Opioids are frequently used in large doses for acute post-operative pain. The side effects of opioids must be considered carefully, and often it is a balance between two or three conflicting problems.
Obese patients are often more challenging to manage. Higher doses are required, but the weight used for any calculations is as yet undefined and will vary greatly between patients. In addition these patients are more at risk of obstructive sleep apnoea, and consequently the sedative effects of opioids are more profound. In general it is better to use opioids with shorter half-lives. Fentanyl is a good choice, although the short half-life is due to distribution, meaning that as compartments become saturated the pharmacokinetics alter greatly. Morphine has a longer half-life and is even more unpredictable when administered intramuscularly or subcutaneously. Post-operative nausea and vomiting is problematic and will increase pain and reduce mobility.

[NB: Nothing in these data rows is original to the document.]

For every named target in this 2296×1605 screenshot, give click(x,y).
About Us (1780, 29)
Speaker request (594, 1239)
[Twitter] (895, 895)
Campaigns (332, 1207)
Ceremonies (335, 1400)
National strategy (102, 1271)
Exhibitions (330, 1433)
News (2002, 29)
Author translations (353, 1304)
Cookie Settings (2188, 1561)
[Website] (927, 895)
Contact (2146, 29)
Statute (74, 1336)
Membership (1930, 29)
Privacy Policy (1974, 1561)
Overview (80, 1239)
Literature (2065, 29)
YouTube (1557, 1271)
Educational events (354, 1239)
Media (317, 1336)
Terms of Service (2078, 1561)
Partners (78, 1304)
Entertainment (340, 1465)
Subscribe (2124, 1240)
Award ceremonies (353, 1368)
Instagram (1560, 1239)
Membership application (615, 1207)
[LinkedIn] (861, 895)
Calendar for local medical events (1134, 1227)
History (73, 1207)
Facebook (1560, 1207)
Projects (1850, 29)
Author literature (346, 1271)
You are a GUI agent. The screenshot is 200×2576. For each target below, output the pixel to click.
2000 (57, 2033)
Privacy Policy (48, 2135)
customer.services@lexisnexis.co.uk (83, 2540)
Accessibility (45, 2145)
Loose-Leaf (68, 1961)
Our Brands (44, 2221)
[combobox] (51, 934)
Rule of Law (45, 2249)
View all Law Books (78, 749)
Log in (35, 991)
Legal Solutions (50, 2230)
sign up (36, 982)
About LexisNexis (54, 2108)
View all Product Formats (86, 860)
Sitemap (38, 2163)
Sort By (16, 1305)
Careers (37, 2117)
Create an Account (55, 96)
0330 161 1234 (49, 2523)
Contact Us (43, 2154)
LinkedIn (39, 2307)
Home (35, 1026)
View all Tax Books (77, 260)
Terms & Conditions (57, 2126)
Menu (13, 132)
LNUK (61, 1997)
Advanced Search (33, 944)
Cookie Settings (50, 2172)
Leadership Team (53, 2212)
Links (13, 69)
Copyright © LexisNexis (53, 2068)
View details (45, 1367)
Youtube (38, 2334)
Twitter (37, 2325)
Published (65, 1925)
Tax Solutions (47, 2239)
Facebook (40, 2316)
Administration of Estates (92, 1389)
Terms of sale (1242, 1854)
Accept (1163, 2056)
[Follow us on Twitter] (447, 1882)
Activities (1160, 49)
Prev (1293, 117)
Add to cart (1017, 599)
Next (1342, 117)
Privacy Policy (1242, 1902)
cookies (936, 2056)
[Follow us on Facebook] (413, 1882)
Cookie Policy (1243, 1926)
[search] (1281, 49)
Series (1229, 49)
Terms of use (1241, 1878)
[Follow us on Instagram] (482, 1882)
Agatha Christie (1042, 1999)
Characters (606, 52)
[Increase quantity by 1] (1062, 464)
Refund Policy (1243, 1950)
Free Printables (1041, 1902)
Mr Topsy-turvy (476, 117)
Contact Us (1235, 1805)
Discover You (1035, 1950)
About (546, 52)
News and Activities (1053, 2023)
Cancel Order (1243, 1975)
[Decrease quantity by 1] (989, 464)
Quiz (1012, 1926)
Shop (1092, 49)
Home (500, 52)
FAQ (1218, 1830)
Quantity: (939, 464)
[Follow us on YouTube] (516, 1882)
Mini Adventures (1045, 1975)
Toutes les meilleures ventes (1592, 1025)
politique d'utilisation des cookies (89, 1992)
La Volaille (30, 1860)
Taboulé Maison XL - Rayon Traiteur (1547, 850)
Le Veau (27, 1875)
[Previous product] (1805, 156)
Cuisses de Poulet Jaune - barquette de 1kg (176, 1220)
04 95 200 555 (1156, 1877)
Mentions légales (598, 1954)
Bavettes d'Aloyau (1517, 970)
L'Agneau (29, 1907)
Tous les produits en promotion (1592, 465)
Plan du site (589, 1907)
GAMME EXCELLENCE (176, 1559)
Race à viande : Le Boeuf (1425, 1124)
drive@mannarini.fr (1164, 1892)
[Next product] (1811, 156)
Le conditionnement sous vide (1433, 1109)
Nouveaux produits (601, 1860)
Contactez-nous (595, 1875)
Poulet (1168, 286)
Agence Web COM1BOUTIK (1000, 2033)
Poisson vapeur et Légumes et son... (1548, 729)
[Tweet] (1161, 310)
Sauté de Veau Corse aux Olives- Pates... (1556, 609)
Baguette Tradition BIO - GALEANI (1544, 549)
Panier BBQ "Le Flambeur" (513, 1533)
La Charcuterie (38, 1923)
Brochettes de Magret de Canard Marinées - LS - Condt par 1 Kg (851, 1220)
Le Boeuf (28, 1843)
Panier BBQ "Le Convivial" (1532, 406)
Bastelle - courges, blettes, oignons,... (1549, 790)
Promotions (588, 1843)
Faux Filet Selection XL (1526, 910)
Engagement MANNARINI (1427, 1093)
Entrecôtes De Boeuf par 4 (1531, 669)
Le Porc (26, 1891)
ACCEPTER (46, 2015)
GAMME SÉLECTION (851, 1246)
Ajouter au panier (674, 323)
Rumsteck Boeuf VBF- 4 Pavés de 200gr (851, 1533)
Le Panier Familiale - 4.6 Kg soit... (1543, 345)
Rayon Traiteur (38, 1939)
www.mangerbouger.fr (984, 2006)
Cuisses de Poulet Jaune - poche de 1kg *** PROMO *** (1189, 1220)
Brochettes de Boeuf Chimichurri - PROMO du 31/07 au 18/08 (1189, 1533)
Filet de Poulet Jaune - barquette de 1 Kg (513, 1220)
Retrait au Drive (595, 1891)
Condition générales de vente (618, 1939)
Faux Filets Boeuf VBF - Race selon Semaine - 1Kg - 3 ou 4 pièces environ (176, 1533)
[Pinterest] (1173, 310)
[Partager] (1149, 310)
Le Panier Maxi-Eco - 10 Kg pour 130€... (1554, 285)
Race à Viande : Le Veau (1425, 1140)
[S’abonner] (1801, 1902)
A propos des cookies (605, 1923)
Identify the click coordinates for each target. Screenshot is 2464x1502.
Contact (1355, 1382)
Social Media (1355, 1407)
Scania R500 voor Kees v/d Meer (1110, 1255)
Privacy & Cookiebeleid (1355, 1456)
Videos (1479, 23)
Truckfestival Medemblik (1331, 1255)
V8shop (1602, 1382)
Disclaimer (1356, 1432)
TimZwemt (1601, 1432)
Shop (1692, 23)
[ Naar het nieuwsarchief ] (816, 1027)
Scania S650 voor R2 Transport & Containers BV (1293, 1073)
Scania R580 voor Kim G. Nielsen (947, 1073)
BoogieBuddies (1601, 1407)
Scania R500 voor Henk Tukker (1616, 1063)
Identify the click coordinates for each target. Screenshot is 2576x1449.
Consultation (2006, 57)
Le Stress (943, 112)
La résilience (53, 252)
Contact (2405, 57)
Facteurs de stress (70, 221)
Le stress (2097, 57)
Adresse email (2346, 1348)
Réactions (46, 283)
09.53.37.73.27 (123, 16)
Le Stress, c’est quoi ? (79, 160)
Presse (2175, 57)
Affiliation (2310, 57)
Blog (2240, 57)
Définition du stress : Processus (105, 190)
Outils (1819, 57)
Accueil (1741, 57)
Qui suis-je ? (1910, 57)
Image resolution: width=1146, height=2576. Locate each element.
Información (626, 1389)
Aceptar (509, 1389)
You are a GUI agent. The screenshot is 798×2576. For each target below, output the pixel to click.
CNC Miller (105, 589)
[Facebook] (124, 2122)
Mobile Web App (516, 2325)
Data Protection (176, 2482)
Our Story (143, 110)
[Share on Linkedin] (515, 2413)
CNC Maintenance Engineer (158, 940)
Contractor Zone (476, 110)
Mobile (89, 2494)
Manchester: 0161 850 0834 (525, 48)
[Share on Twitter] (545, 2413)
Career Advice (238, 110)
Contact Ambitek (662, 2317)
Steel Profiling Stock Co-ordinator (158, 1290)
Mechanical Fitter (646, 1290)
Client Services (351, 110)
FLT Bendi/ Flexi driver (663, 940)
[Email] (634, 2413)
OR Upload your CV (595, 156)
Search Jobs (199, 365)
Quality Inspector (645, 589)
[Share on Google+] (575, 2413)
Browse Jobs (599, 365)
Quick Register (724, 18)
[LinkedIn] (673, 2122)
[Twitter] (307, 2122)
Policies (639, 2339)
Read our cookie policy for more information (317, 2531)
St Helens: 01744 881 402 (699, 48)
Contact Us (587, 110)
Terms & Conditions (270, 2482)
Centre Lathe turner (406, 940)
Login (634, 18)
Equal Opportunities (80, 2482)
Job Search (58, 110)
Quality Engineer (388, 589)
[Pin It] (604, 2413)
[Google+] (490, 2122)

Opioids are associated with nausea and vomiting through a variety of mechanisms. There is some evidence to suggest that the emetic side effects of oxycodone are less than those of morphine, although most studies have been performed in patients receiving opioids for chronic cancer pain.
The use of morphine must be carefully considered in patients with renal disease. This patient will have a risk of post-operative acute kidney injury in addition to the chronic disease. Morphine-6-glucuronide is a metabolite of morphine and is 13 times more potent. Like morphine, it is renally excreted, and will therefore accumulate quickly in patients with renal failure. For this reason fentanyl is the analgesic of choice.